Step 11. Ignore Him Just Enough To Want You More. Allow for desire to bellow as you deflate the balloon of his own self-importance. Make him check and re-check his IM, fidgeting at the ergonomic desk in his favorite co-working space, called Würk, or Spæce. And when he asks why you haven’t FaceTimed him before lunch, remind him that this is a free-market economy. Right? You can choose who to buy, and when.
Step 12. Convince Him To Move To Wichita. Or Providence. Why not? Why the fuck not? I mean, who needs place when we are all progressing towards an interconnected reality? Aren’t we all the pages of The Whole Earth Catalogue?
Step 13. Think about Charlottesville. One group feels they have been disenfranchised by the self-righteous. The other group feels they need to quell the rise of a destructive force. Who is who? Well, perhaps that question illustrates a problem larger than either group attempts to resolve.
This list is obviously banking on you being angry, dear reader. Maybe you’re nodding to some of these jabs at the tech bro. Maybe you’re laughing out loud, thinking snap!. Maybe you’re even seething. Have you figured out why, yet?
Think about what lists do: how they whittle complexities to taglines, to Buzzfeed articles, to Twitter handles; how they whittle our integrity, how they carve us into singularity. How they take away our multitude. How they are born of refusal.
It’s so much easier to exact fury on an individual than a complex, on a group than a system. Artists will tell you that our eyes require a focal point to locate within the entire field of vision. Activists are trained to know this. They could tell us this. The point? We want our shared mortality to be felt. That rock on the Google bus windshield insisted, “you will die too. Don’t think you won’t.” But, to no one who could hear, not at that moment, anyway. The cracking of glass, the violence, was all that anybody heard.
Step 14. I know. The magazine you’re reading promised thirteen, but there is always another and another, if we are walking nowhere. These steps are not dedicated travel. Progress is never a formula, and only fulfills itself when it’s aware of what it affects. Where is the awareness in this? Say this to your tech bro. Say the word formula. Watch to see if his lip quivers.

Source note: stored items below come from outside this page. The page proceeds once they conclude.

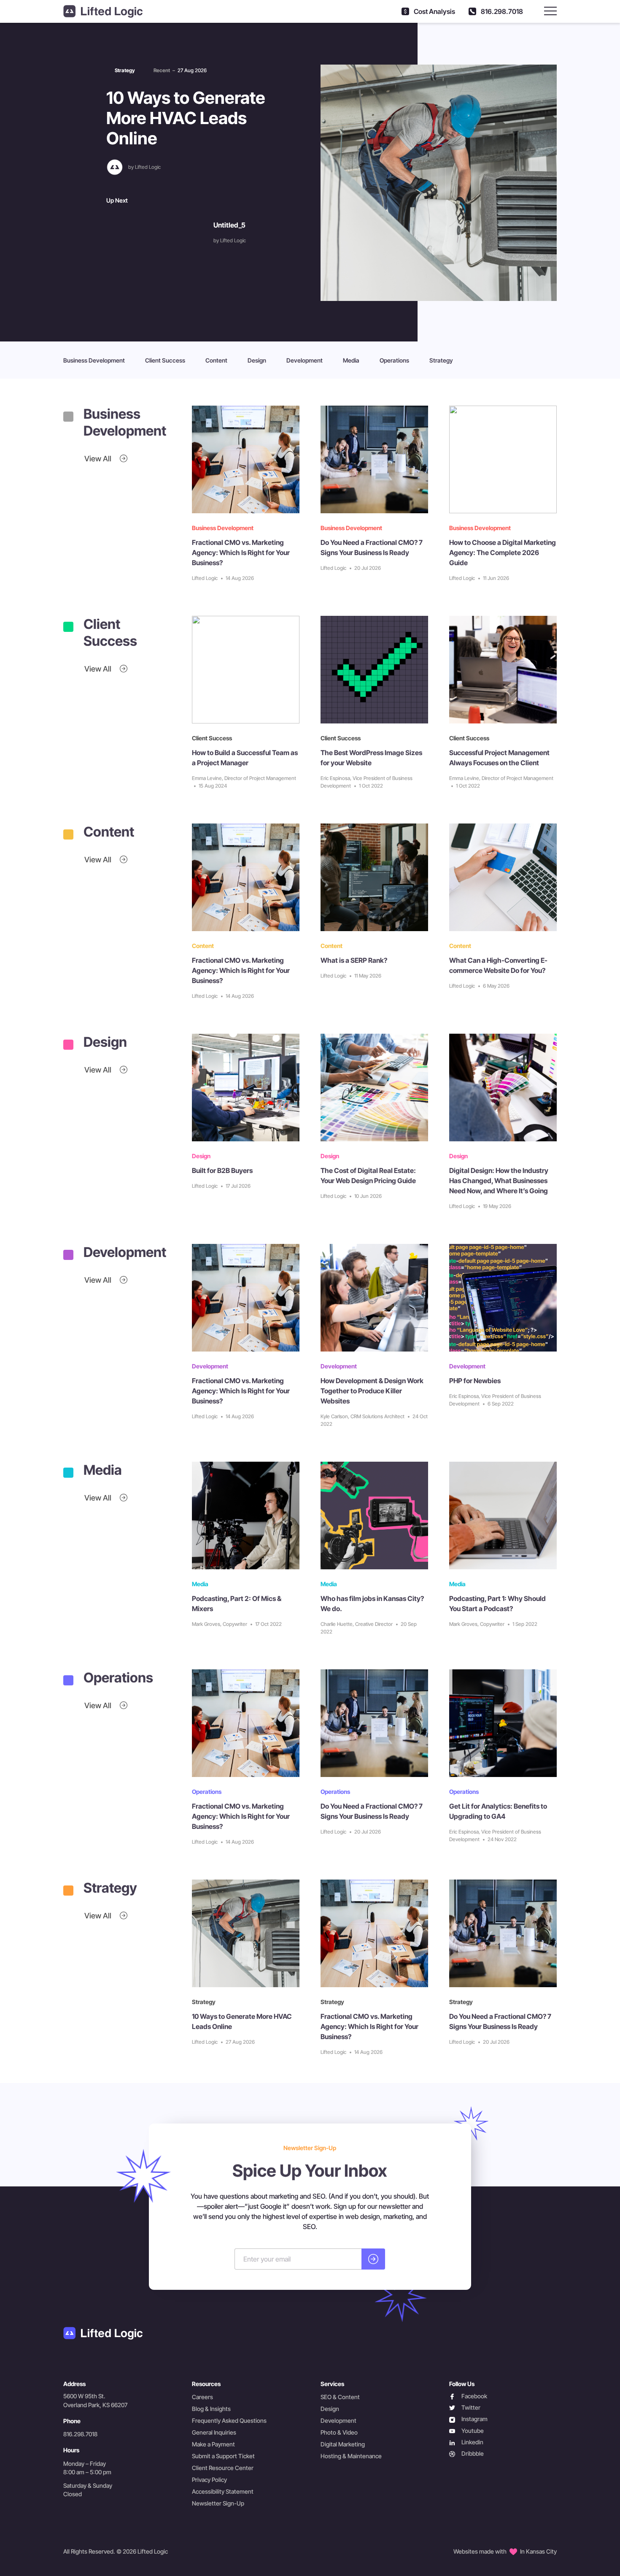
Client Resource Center (222, 2467)
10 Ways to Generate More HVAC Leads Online (185, 118)
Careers (202, 2396)
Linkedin (466, 2442)
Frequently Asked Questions (229, 2420)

Step 14 could also be: Don’t throw rocks at Google buses. Or it could be: Listen to one another. Listen.
And that’s the only step, really, to secure a tech bro, to secure a prom queen, to secure Peter in Finance, to secure the grumbling poet, the fixie rider, the hairdryer, the hordes of looking lovers; to secure anything akin to justice. Listen. You’ll be surprised what that level of willingness and generosity reveals to you about us all.
And smile. Make it as obvious as you can.